**Stored records:**
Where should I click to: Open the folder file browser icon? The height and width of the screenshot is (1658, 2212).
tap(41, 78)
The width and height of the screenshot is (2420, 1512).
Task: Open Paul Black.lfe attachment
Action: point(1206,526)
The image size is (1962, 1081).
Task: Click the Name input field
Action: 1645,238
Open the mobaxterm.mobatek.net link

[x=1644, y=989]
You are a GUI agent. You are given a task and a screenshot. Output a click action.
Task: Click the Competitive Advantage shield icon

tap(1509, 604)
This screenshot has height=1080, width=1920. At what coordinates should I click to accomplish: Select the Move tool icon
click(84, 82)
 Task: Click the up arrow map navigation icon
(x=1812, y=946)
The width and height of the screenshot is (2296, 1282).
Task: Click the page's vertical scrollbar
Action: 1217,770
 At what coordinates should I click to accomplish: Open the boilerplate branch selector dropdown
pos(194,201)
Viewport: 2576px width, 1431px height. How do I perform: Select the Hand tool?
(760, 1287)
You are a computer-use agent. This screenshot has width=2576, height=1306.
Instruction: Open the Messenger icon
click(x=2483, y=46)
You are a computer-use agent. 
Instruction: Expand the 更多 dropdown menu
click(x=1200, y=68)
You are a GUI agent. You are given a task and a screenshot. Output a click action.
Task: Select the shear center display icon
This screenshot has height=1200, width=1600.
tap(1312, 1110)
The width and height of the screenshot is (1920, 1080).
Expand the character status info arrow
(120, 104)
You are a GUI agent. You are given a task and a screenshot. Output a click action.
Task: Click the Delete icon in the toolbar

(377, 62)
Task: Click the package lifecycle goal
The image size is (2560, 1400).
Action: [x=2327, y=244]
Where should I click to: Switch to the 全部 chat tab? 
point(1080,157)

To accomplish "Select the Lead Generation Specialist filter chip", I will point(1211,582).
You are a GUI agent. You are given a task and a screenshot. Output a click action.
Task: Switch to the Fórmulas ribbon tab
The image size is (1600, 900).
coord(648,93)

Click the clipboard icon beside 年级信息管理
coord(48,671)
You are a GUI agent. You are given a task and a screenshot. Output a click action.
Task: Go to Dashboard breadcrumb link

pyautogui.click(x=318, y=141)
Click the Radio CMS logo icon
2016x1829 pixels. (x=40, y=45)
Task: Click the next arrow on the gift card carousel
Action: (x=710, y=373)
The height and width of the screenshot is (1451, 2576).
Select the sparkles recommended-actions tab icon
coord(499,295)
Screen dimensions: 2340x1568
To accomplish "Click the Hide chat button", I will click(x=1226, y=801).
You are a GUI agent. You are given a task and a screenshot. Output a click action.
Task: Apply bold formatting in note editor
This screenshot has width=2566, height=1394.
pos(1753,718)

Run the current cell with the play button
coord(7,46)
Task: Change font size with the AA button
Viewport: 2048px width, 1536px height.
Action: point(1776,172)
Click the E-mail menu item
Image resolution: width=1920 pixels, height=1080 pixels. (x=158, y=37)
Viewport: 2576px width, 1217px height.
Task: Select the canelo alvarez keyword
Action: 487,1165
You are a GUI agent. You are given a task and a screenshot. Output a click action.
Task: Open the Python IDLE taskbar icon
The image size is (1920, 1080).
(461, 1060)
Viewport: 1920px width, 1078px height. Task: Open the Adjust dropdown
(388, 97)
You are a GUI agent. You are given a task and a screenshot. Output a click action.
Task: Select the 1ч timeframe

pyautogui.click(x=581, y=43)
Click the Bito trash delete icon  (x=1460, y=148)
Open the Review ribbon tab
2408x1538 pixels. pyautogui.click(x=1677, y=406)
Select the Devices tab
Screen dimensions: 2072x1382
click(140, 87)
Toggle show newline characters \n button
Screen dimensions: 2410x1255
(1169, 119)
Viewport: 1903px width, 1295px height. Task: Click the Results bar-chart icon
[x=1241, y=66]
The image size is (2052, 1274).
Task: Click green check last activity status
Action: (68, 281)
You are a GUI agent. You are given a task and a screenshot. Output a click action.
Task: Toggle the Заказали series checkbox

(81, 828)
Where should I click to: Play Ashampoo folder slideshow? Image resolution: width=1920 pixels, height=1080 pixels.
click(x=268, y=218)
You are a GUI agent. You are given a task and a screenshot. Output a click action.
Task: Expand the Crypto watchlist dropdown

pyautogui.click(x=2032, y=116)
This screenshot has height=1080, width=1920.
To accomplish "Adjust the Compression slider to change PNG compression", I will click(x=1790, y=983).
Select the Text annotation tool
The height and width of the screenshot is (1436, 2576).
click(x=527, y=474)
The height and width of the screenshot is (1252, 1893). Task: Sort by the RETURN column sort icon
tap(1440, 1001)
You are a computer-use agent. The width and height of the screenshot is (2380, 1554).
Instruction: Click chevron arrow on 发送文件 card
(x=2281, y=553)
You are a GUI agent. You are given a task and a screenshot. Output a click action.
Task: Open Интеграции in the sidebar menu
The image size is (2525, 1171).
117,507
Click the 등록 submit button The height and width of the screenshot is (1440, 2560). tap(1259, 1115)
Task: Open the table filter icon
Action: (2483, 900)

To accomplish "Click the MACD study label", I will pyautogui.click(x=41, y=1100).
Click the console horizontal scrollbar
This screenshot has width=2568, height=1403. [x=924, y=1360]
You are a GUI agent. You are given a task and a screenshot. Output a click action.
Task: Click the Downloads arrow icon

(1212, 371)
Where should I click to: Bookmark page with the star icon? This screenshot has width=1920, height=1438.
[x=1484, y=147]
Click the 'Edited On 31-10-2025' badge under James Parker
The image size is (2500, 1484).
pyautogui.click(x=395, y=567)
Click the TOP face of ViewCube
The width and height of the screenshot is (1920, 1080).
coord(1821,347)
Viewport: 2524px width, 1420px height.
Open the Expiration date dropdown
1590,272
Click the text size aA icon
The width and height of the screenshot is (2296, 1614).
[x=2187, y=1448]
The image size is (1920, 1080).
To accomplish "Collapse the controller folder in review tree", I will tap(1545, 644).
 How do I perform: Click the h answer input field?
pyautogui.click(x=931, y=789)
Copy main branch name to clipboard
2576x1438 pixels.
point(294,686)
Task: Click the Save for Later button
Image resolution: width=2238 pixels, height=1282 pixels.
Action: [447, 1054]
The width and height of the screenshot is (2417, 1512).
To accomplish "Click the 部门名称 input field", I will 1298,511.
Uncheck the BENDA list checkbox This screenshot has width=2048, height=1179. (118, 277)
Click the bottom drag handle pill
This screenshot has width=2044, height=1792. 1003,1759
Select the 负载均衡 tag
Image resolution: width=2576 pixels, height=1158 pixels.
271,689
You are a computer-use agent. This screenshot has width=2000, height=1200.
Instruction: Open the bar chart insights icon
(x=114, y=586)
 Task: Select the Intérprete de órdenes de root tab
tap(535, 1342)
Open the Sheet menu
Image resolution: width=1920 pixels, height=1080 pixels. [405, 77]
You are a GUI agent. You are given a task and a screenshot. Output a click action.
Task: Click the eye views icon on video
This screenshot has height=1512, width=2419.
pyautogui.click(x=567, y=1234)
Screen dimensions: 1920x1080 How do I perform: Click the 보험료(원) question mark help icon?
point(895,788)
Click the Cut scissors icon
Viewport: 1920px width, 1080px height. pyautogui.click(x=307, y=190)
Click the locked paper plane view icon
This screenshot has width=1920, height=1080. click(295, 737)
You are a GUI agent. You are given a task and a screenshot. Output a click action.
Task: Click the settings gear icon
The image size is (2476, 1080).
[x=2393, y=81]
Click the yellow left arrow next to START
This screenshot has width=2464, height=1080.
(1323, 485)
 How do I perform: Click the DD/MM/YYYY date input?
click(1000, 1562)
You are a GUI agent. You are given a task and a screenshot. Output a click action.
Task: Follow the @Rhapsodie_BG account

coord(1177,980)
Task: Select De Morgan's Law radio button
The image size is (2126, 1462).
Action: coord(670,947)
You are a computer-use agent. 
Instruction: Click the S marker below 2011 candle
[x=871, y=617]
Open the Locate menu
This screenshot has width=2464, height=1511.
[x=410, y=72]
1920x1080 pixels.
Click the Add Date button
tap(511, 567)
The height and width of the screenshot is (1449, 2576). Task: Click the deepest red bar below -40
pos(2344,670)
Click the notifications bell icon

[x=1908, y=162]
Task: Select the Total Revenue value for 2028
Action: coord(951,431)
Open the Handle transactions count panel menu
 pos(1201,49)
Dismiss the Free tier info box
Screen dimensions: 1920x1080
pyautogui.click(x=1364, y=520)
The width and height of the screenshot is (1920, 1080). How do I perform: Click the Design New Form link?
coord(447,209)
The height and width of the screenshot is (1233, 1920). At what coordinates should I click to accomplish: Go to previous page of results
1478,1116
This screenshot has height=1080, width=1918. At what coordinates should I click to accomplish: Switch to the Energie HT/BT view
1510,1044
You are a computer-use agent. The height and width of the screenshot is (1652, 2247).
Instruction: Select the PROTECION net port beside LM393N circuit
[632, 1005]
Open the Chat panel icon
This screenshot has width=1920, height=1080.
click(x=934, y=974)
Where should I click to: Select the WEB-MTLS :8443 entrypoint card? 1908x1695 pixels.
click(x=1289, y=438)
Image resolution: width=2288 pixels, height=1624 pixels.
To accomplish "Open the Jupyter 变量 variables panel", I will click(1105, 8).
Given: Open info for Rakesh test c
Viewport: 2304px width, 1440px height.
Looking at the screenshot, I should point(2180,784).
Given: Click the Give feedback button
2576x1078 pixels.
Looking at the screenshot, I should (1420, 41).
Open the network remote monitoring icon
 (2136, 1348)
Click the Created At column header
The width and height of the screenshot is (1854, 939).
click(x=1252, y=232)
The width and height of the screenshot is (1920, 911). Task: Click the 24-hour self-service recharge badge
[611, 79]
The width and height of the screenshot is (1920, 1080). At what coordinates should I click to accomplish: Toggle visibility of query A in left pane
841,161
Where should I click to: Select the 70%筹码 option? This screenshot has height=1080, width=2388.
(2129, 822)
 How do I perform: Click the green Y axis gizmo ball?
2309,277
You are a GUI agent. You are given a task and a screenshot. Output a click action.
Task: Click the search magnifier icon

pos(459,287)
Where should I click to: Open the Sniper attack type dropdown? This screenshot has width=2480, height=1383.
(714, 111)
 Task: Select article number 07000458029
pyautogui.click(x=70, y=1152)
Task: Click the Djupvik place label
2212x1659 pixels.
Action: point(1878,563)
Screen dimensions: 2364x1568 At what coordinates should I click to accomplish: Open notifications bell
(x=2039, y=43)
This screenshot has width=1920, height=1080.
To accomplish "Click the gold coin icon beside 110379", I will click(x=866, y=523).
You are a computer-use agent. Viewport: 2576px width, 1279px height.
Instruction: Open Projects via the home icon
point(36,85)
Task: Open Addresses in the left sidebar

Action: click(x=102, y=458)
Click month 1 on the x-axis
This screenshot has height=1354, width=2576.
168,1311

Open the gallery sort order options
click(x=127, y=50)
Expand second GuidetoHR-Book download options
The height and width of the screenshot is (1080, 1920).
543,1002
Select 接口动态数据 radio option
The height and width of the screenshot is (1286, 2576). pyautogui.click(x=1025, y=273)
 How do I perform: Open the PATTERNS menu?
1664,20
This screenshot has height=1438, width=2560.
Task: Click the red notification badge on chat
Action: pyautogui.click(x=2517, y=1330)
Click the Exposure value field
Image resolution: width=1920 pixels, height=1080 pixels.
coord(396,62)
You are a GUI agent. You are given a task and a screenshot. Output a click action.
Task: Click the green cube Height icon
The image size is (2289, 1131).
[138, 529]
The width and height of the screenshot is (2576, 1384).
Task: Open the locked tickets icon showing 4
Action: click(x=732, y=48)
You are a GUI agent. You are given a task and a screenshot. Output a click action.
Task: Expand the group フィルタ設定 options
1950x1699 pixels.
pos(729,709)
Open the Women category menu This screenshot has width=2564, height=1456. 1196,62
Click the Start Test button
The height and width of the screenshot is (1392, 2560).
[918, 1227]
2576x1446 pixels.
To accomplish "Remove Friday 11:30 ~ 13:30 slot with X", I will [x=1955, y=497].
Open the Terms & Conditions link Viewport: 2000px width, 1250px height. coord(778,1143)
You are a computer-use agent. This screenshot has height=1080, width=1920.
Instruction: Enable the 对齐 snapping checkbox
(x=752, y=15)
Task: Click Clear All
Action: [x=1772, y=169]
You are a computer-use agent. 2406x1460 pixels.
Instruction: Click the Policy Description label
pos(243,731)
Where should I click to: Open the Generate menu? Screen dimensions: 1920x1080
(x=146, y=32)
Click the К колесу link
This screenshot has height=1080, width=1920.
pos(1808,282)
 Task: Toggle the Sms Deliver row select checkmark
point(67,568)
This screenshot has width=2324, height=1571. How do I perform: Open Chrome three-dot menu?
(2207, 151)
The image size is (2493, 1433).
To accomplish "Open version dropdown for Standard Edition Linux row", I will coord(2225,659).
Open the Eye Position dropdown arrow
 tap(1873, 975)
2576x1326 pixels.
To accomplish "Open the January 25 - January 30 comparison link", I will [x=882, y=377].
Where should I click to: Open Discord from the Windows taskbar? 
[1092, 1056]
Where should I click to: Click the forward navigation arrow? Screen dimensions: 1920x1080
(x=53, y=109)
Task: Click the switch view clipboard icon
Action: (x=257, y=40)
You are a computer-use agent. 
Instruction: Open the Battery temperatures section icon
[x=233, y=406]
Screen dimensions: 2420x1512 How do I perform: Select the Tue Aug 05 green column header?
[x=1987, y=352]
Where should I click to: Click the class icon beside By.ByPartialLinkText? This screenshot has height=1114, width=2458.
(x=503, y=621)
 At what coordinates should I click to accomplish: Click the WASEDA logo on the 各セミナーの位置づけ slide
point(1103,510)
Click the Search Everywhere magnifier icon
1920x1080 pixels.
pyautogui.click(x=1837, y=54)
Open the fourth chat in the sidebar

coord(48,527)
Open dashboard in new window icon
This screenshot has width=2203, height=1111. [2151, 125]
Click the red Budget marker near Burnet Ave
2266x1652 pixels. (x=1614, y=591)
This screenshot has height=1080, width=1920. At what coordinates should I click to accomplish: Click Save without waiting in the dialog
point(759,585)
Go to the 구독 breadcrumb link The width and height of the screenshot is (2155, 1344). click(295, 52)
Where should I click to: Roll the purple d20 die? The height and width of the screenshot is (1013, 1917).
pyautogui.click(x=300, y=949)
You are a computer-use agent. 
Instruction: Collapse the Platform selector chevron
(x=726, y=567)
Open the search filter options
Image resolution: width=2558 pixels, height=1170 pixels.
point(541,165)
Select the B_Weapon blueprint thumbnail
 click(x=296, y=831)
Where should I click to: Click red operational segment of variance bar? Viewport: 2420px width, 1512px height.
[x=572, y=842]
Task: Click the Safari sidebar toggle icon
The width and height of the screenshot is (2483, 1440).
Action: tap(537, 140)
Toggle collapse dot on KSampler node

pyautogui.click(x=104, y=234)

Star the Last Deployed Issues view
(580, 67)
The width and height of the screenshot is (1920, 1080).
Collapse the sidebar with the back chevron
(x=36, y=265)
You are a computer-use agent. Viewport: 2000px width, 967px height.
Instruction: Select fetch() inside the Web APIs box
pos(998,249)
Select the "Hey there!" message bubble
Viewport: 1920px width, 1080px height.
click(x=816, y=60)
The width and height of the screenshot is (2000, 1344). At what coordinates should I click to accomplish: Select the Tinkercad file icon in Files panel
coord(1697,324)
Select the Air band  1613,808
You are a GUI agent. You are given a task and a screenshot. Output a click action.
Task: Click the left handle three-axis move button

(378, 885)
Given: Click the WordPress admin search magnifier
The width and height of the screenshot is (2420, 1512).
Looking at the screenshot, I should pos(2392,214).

**AIM OF THE TASK:** Using the records above, write out exactly the lines from the one containing "Open the fourth chat in the sidebar" through the last, and add nothing.

**EXPECTED ANSWER:**
Open the fourth chat in the sidebar

coord(48,527)
Open dashboard in new window icon
This screenshot has width=2203, height=1111. [2151, 125]
Click the red Budget marker near Burnet Ave
2266x1652 pixels. (x=1614, y=591)
This screenshot has height=1080, width=1920. At what coordinates should I click to accomplish: Click Save without waiting in the dialog
point(759,585)
Go to the 구독 breadcrumb link The width and height of the screenshot is (2155, 1344). click(295, 52)
Where should I click to: Roll the purple d20 die? The height and width of the screenshot is (1013, 1917).
pyautogui.click(x=300, y=949)
You are a computer-use agent. 
Instruction: Collapse the Platform selector chevron
(x=726, y=567)
Open the search filter options
Image resolution: width=2558 pixels, height=1170 pixels.
point(541,165)
Select the B_Weapon blueprint thumbnail
 click(x=296, y=831)
Where should I click to: Click red operational segment of variance bar? Viewport: 2420px width, 1512px height.
[x=572, y=842]
Task: Click the Safari sidebar toggle icon
The width and height of the screenshot is (2483, 1440).
Action: tap(537, 140)
Toggle collapse dot on KSampler node

pyautogui.click(x=104, y=234)

Star the Last Deployed Issues view
(580, 67)
The width and height of the screenshot is (1920, 1080).
Collapse the sidebar with the back chevron
(x=36, y=265)
You are a computer-use agent. Viewport: 2000px width, 967px height.
Instruction: Select fetch() inside the Web APIs box
pos(998,249)
Select the "Hey there!" message bubble
Viewport: 1920px width, 1080px height.
click(x=816, y=60)
The width and height of the screenshot is (2000, 1344). At what coordinates should I click to accomplish: Select the Tinkercad file icon in Files panel
coord(1697,324)
Select the Air band  1613,808
You are a GUI agent. You are given a task and a screenshot. Output a click action.
Task: Click the left handle three-axis move button

(378, 885)
Given: Click the WordPress admin search magnifier
The width and height of the screenshot is (2420, 1512).
Looking at the screenshot, I should pos(2392,214).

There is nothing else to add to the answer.